What I don't get is how a orofessional (and yes, a professor) has an opinion about something that he spends his entire life considering and that is somehow "elitist attitude."

I don't know why I ever bother to post in these things.


I, for one, am fed up with the defensive attitudes displayed by some here.

----------


## mandelect

Okay guys; I've obviously got too much time to think here  Just discovered that the Oud has an ancient notation system: 



> ...Their alphabet-based notation used, for example, the letters a, b, g, d, h, w, z, h, t and I to express the musical letters for striking the ud strings named (from low to high-pitched) bamm, mathlath, mathna, zir and hadd. Moreover, scholars of music named the finger positions after the fingers of the human hand: index, middle, ring and small fingers. Therefore, they were able to identify each tone either by means of the finger positions on the string or by the alphabetical letters.


From this system we can find the letters "t", "a" and "b". How about composing a theme and variations, in standard notation, to celebrate our use of notation & tablature - using the western equivalent of the Arabic notes for "t", "a" and "b". Go on John (or Jim) you can do it - let's bring a little harmony to this thread

----------


## mandelect

Okay guys, just joshing. I'll leave you in peace now

----------


## JimD

A little anecdotal evidence:

I teach music theory and ear training at a northeastern conservatory. Over the past 25+ years of teaching (at various institutions) I have found that most of the players of plucked instruments (primarily guitar but occasionally mandolin, lute etc.)had to take the remedial theory and ear training classes. 

This is both on the undergrad and grad levels. The occasional student of those instruments who took the regular theory course had very little experience with tab.

Just something to think about...

----------


## mandocrucian

according to Monty Python.....

----------


## Mark Robertson-Tessi

I have a question for those who have used tab enough to feel proficient. I've never had much reason to use tab, so I never 'learned' it. When I encounter something in tab-only, I find it awkward to sightread. If a tab reader is handed a tab they had never seen (say a fiddle tune, or maybe part of a bach sonata) can they sing it at speed, first try? Just wondering.

Cheers
Mark RT

----------


## emitfo

> I don't know why I ever bother to post in these things.

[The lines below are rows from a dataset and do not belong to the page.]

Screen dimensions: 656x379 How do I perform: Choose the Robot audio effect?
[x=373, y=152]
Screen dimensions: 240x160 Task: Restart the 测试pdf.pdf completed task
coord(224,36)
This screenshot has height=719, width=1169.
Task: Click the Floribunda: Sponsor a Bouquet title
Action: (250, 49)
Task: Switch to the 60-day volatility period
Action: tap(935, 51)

I do. It's because, like most people, you are basically and in most circumstances honest. There is a malady that those in the teaching profession are prone to becoming afflicted with: I'm the Professor/Teacher/Coach therefore I am right. Since on an almost daily basis--depending on how often a person actually teaches in front of students--this idea is reinforced on a subconscious level it is often difficult to detect. It's kind of like the opposite of an "ad hominem" argument or attack. An idea or concept or opinion is not sound(!) because of who says it but based upon the the idea/concept itself in conjunction with the environment it is placed within. I suggest to you that, whether you are subconsciously aware of this dynamic you actually recognize the need to interact on a level where there is no automatic deferment to your status but only your ideas. 

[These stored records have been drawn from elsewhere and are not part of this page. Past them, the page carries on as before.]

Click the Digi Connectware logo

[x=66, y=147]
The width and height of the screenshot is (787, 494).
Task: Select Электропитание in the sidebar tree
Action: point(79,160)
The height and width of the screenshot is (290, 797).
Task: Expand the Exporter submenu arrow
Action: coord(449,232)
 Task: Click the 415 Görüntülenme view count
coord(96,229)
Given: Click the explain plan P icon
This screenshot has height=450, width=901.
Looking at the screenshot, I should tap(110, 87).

To me "elitist attitude(s)" are just what I described: You should accept my analysis because I have studied this in depth or whatever. To which I reply a resounding no. The theories must have merit on their own. 

We disagree, that's fine, even exalted (if you saw my now removed post you know what I mean). And by engaging our different views we MAY be able to arrive at an even better understanding. I fight passionately for what I believe in and I hope others do the same AND realize that *THEY ARE ONLY BELIEFS* and thus may be changed more easily than our shoes!

----------


## JimD

An anti-teacher bias, perhaps?

----------


## jmcgann

> An idea or concept or opinion is not sound(!) because of who says it but based upon the the idea/concept itself in conjunction with the environment it is placed within.


Yes, the truth is self evident. Most teachers (many of whom are 'pickers' like everyone else here, who happen to also play other styles of music), myself included, are trying to pass on the truth. Not because "we say so" or have huge egos to feed via a classroom setting (performing takes care of that monstrous job, thanks very much). There are actually lots real life experiences outside of the classroom, like years of performing, recording, touring that we draw from. It's not all "academic"!





> There is a malady that those in the teaching profession are prone to becoming afflicted with: I'm the Professor/Teacher/Coach therefore I am right.


It's not elitist to know something, and pass that knowledge on. We are actually regular guys, believe it or not, and not the pompous stereotypes some of you believe us to be.

I don't look for students to defer or bow down, ever- I look for them to have open minds. I'm happy to discuss alternate views. Sometimes they delude themselves into thinking they already know everything, especially about topics they don't care about.

It sounds like you had some bad experiences with teachers. Me too. But I don't assume they are all "prone" to that jive. 

This is starting to remind me of that very anti-intellectual thread from a few years back. Don't assume that because a person has a teaching post that he/she has stopped learning, has no self-awareness, or assumes he/she has The Answer. They may exist, but none of the people I know who post here resemble that remark in the slightest.

If you knew _me_ at all, you'd realize I am one of the original "question authority" guys. But I _am_ interested in what an "authority" has to say- that's how I learned myself!




> I GUESS what is happening is people have a lot vested in their learning of music notation and thus feel the need to not only defend it but often times to covertly denigrate those who don't align themselves with those same ideas.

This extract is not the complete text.